Duncan Boyd was executed as a partisan of Robert Bruce by the English in 1306, Sir Robert Boyd was a staunch supporter of Bruce and was one of the commanders at the Battle of Bannockburn in 1314. His gallantry on the field of battle was rewarded by lands which were confiscated from the Balliols, including Kilmarnock, Bondington and other substantial holdings in Ayrshire.
Robert Boyd, created Lord Boyd in 1454, became regent for the infant King James III after an accident with a siege gun killed James II in 1460. He arranged the marriage of the king to a Norwegian princess. This liaison resulted in the return of the Orkneys and Shetlands to the Scottish Crown, his younger brother was appointed military tutor to the young king. The influence of the Boyd brothers on their young charge was considerable. Lord Boyd was appointed Great Chamberlain, and his son, Thomas, was married to Princess Mary, the king's sister, with the title of "Earl of Arran."
The Boyds were viewed with suspicion and when James III grew older those that opposed them began to conspire against them, and eventually persuaded the young king that the ambition of this family was a threat to the throne itself.
In 1469, Lord Boyd, his son, the Earl of Arran, and his brother, Alexander Boyd, were summoned to appear before the king and Parliament to answer charges brought against them. Lord Boyd, realizing that appearance in Edinburgh would result in his death, made his escape to England. Sir Alexander, who was already a sick man, was brought before Parliament, and despite making a spirited defense he was executed for treason.

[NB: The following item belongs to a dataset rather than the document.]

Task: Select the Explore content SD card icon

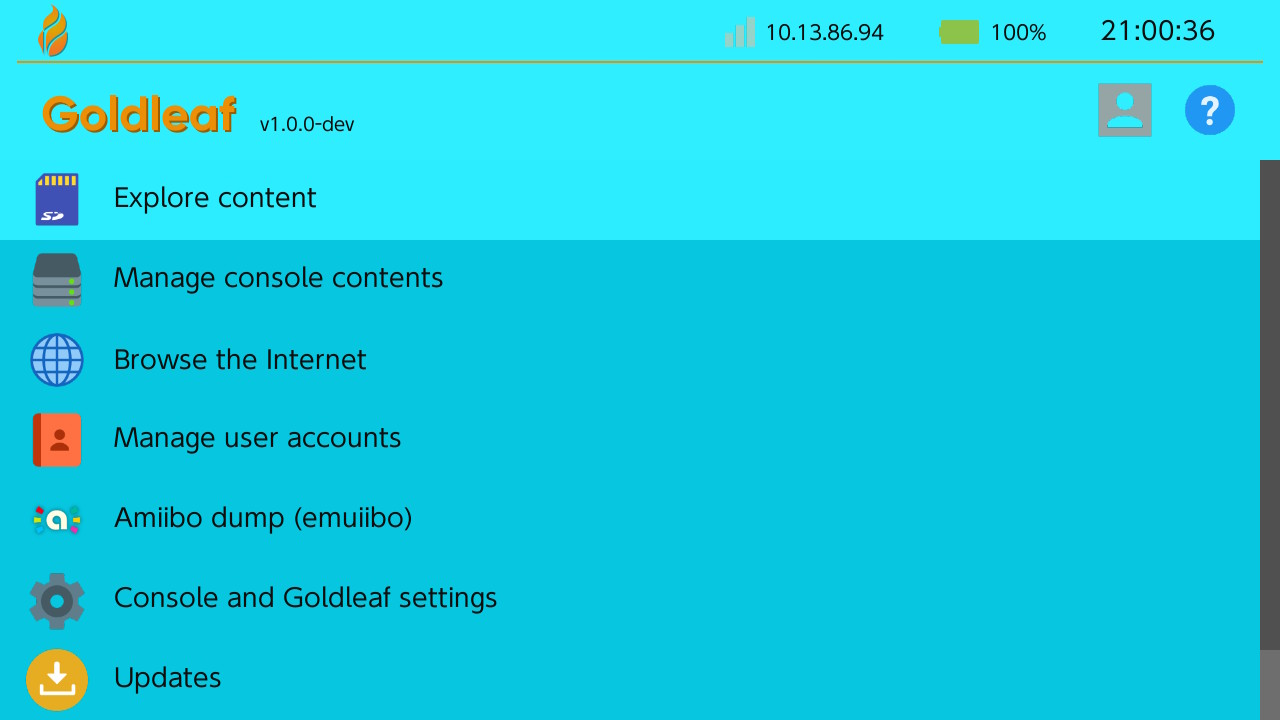Action: coord(57,199)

The Earl of Arran had been abroad on state business, and on learning of these events his exile, and was well received at royal courts throughout Europe. The king, who had now abandoned entirely his former mentors, summoned his sister back to Scotland, inducing her to come on the presence that he might yet forgive her husband. The deluded princess returned, and was promptly detained by her brother who procured an annulment of her marriage, she was then compelled to marry the elderly Lord Hamilton, whose family then supplanted the Boyds in nearness to the throne. The Hamiltons gained not only a royal wife from the Boyds but also the earldom of Arran.

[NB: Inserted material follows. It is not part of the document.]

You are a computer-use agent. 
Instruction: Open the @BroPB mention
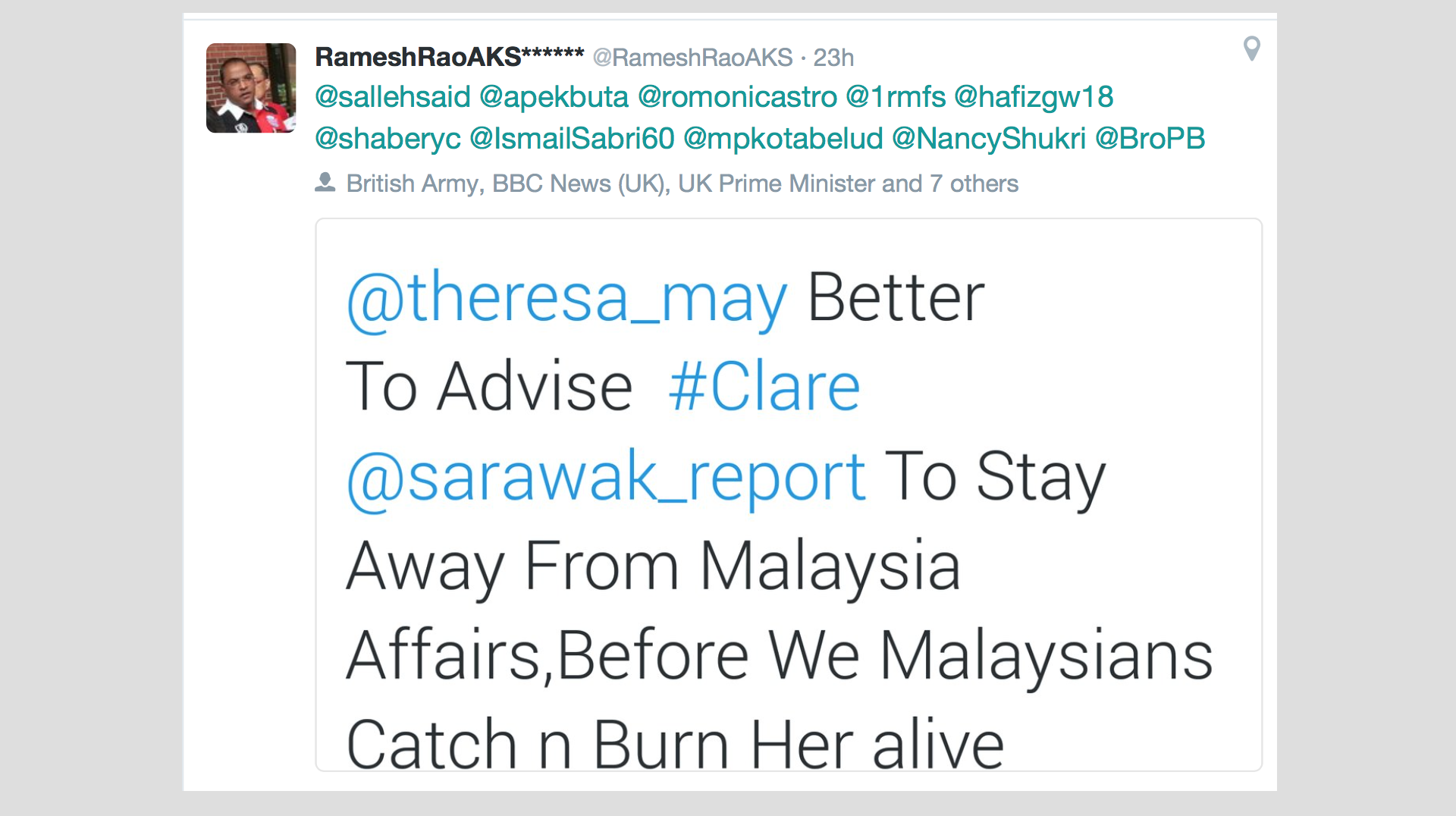[x=1150, y=139]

The family were restored to royal favour when Robert, a descendent of the younger son of the first Lord Boyd, received confirmation from Mary, Queen of Scots, of all the estates, honours and dignities of the family, with the title of 'Lord Boyd'. After the queen's escape from Loch Leven Castle, Lord Boyd was one of the first to join her at Hamilton, and fought at the Battle of Langside. He thereafter made many visits to her during her captivity in England. He died in 1590. The family adhered to the cause of the king during the civil war, and they received their reward after the Restoration when William, Lord Boyd, was created Earl of Kilmarnock in 1661.
The third Earl opposed the Stuart claim during the rising of 1715 and commanded a regiment of Ayrshire volunteers. His son, the fourth Earl, did not share his father's sympathies and fought for Prince Charles Edward Stuart, the 'Young Pretender', who appointed him a member of the Privy Council with the rank of general. He commanded a troop of cavalry at the Battle of Culloden where he was captured. He was conveyed to the Tower of London and was beheaded on Tower Hill on 18 August 1746. All the Boyd titles were declared forfeit, but his eldest son succeeded through his mother to the earldom of Erroll in 1758, and assumed the name of Hay.
The eighteenth Earl of Erroll was created Baron Kilmarnock in the peerage of the United Kingdom in 1831. The twenty-second Earl of Erroll died in Kenya in 1941 leaving a daughter who, although entitled to succeed to the Scottish earldom of Erroll and the chiefship of Clan Hay, was excluded from the barony of Kilmarnock which, as a United Kingdom title, could only pass to males. Consequently, the brother of the twenty-second Earl changed his own name back to Boyd and became known as Lord Kilmarnock and Chief of Clan Boyd.